--- START ---
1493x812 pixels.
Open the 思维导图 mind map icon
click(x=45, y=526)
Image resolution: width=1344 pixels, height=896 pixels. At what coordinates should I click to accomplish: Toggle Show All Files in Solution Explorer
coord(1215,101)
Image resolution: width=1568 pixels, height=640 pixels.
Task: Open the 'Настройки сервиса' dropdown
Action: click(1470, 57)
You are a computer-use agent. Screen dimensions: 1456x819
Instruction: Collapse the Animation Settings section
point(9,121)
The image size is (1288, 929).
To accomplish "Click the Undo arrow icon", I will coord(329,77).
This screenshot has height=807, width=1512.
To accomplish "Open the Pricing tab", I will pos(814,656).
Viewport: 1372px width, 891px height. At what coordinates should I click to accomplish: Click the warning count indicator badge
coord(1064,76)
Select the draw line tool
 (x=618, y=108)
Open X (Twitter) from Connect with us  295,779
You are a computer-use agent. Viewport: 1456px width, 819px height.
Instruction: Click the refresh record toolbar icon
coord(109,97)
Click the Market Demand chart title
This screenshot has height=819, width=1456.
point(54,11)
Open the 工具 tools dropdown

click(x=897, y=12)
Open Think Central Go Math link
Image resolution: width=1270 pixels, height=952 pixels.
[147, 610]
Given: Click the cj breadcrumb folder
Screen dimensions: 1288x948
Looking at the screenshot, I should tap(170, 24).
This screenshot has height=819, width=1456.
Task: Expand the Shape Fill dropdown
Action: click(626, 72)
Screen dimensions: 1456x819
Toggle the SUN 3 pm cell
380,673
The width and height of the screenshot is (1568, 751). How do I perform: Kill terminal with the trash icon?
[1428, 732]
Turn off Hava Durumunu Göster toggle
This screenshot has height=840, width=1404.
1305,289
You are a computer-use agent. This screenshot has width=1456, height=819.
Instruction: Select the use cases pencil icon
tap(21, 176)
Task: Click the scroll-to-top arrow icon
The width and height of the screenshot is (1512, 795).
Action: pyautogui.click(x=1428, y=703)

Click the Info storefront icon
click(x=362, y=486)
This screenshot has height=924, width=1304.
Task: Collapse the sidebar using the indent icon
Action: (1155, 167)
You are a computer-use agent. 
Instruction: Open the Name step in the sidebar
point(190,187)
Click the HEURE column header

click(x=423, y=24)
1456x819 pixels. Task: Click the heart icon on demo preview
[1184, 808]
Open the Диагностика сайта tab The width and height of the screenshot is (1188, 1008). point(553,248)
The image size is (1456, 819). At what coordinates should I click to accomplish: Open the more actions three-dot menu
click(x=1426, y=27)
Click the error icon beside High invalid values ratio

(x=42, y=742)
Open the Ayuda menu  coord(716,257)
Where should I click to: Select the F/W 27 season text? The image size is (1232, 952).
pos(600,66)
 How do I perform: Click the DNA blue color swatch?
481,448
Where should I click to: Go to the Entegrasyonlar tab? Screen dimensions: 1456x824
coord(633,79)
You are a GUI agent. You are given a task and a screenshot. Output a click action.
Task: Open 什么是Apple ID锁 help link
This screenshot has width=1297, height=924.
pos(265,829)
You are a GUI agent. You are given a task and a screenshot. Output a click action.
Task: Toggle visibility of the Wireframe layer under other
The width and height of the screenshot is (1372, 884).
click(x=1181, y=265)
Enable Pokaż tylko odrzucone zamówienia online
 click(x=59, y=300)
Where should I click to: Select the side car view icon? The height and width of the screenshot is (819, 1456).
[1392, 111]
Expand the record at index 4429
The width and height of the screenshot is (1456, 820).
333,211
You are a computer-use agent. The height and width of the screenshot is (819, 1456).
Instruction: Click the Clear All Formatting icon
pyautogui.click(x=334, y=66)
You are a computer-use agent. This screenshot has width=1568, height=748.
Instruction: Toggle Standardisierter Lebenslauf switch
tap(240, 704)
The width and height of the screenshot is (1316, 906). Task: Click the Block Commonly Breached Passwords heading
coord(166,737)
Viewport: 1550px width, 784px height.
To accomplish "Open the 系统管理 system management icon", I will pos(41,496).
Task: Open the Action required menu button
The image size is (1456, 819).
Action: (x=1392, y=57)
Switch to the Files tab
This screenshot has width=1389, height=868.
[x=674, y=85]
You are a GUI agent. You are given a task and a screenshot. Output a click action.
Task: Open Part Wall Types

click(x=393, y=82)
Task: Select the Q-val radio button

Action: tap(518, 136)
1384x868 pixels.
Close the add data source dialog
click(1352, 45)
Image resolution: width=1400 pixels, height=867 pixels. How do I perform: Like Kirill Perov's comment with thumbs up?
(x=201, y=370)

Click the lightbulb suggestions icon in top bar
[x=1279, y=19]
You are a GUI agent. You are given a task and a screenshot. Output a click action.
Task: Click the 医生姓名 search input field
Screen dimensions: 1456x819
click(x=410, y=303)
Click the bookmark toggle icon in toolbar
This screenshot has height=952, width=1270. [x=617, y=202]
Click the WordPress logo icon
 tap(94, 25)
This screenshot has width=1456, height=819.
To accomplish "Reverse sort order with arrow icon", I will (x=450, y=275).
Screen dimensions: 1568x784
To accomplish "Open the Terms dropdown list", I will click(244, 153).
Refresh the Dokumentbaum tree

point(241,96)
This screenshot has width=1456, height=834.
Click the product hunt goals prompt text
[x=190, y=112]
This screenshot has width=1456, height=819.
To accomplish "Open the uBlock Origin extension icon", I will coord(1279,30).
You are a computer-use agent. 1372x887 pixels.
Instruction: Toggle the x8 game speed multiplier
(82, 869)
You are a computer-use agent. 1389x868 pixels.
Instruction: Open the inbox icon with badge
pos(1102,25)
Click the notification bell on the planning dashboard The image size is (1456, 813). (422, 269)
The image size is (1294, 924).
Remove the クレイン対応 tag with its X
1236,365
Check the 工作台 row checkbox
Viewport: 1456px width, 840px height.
--- END ---
Exercise brief: Print each record from the listing above exactly as it was given.

Task output:
1493x812 pixels.
Open the 思维导图 mind map icon
click(x=45, y=526)
Image resolution: width=1344 pixels, height=896 pixels. At what coordinates should I click to accomplish: Toggle Show All Files in Solution Explorer
coord(1215,101)
Image resolution: width=1568 pixels, height=640 pixels.
Task: Open the 'Настройки сервиса' dropdown
Action: click(1470, 57)
You are a computer-use agent. Screen dimensions: 1456x819
Instruction: Collapse the Animation Settings section
point(9,121)
The image size is (1288, 929).
To accomplish "Click the Undo arrow icon", I will coord(329,77).
This screenshot has height=807, width=1512.
To accomplish "Open the Pricing tab", I will pos(814,656).
Viewport: 1372px width, 891px height. At what coordinates should I click to accomplish: Click the warning count indicator badge
coord(1064,76)
Select the draw line tool
 (x=618, y=108)
Open X (Twitter) from Connect with us  295,779
You are a computer-use agent. Viewport: 1456px width, 819px height.
Instruction: Click the refresh record toolbar icon
coord(109,97)
Click the Market Demand chart title
This screenshot has height=819, width=1456.
point(54,11)
Open the 工具 tools dropdown

click(x=897, y=12)
Open Think Central Go Math link
Image resolution: width=1270 pixels, height=952 pixels.
[147, 610]
Given: Click the cj breadcrumb folder
Screen dimensions: 1288x948
Looking at the screenshot, I should tap(170, 24).
This screenshot has height=819, width=1456.
Task: Expand the Shape Fill dropdown
Action: click(626, 72)
Screen dimensions: 1456x819
Toggle the SUN 3 pm cell
380,673
The width and height of the screenshot is (1568, 751). How do I perform: Kill terminal with the trash icon?
[1428, 732]
Turn off Hava Durumunu Göster toggle
This screenshot has height=840, width=1404.
1305,289
You are a computer-use agent. This screenshot has width=1456, height=819.
Instruction: Select the use cases pencil icon
tap(21, 176)
Task: Click the scroll-to-top arrow icon
The width and height of the screenshot is (1512, 795).
Action: pyautogui.click(x=1428, y=703)

Click the Info storefront icon
click(x=362, y=486)
This screenshot has height=924, width=1304.
Task: Collapse the sidebar using the indent icon
Action: (1155, 167)
You are a computer-use agent. 
Instruction: Open the Name step in the sidebar
point(190,187)
Click the HEURE column header

click(x=423, y=24)
1456x819 pixels. Task: Click the heart icon on demo preview
[1184, 808]
Open the Диагностика сайта tab The width and height of the screenshot is (1188, 1008). point(553,248)
The image size is (1456, 819). At what coordinates should I click to accomplish: Open the more actions three-dot menu
click(x=1426, y=27)
Click the error icon beside High invalid values ratio

(x=42, y=742)
Open the Ayuda menu  coord(716,257)
Where should I click to: Select the F/W 27 season text? The image size is (1232, 952).
pos(600,66)
 How do I perform: Click the DNA blue color swatch?
481,448
Where should I click to: Go to the Entegrasyonlar tab? Screen dimensions: 1456x824
coord(633,79)
You are a GUI agent. You are given a task and a screenshot. Output a click action.
Task: Open 什么是Apple ID锁 help link
This screenshot has width=1297, height=924.
pos(265,829)
You are a GUI agent. You are given a task and a screenshot. Output a click action.
Task: Toggle visibility of the Wireframe layer under other
The width and height of the screenshot is (1372, 884).
click(x=1181, y=265)
Enable Pokaż tylko odrzucone zamówienia online
 click(x=59, y=300)
Where should I click to: Select the side car view icon? The height and width of the screenshot is (819, 1456).
[1392, 111]
Expand the record at index 4429
The width and height of the screenshot is (1456, 820).
333,211
You are a computer-use agent. The height and width of the screenshot is (819, 1456).
Instruction: Click the Clear All Formatting icon
pyautogui.click(x=334, y=66)
You are a computer-use agent. This screenshot has width=1568, height=748.
Instruction: Toggle Standardisierter Lebenslauf switch
tap(240, 704)
The width and height of the screenshot is (1316, 906). Task: Click the Block Commonly Breached Passwords heading
coord(166,737)
Viewport: 1550px width, 784px height.
To accomplish "Open the 系统管理 system management icon", I will pos(41,496).
Task: Open the Action required menu button
The image size is (1456, 819).
Action: (x=1392, y=57)
Switch to the Files tab
This screenshot has width=1389, height=868.
[x=674, y=85]
You are a GUI agent. You are given a task and a screenshot. Output a click action.
Task: Open Part Wall Types

click(x=393, y=82)
Task: Select the Q-val radio button

Action: tap(518, 136)
1384x868 pixels.
Close the add data source dialog
click(1352, 45)
Image resolution: width=1400 pixels, height=867 pixels. How do I perform: Like Kirill Perov's comment with thumbs up?
(x=201, y=370)

Click the lightbulb suggestions icon in top bar
[x=1279, y=19]
You are a GUI agent. You are given a task and a screenshot. Output a click action.
Task: Click the 医生姓名 search input field
Screen dimensions: 1456x819
click(x=410, y=303)
Click the bookmark toggle icon in toolbar
This screenshot has height=952, width=1270. [x=617, y=202]
Click the WordPress logo icon
 tap(94, 25)
This screenshot has width=1456, height=819.
To accomplish "Reverse sort order with arrow icon", I will (x=450, y=275).
Screen dimensions: 1568x784
To accomplish "Open the Terms dropdown list", I will click(244, 153).
Refresh the Dokumentbaum tree

point(241,96)
This screenshot has width=1456, height=834.
Click the product hunt goals prompt text
[x=190, y=112]
This screenshot has width=1456, height=819.
To accomplish "Open the uBlock Origin extension icon", I will coord(1279,30).
You are a computer-use agent. 1372x887 pixels.
Instruction: Toggle the x8 game speed multiplier
(82, 869)
You are a computer-use agent. 1389x868 pixels.
Instruction: Open the inbox icon with badge
pos(1102,25)
Click the notification bell on the planning dashboard The image size is (1456, 813). (422, 269)
The image size is (1294, 924).
Remove the クレイン対応 tag with its X
1236,365
Check the 工作台 row checkbox
Viewport: 1456px width, 840px height.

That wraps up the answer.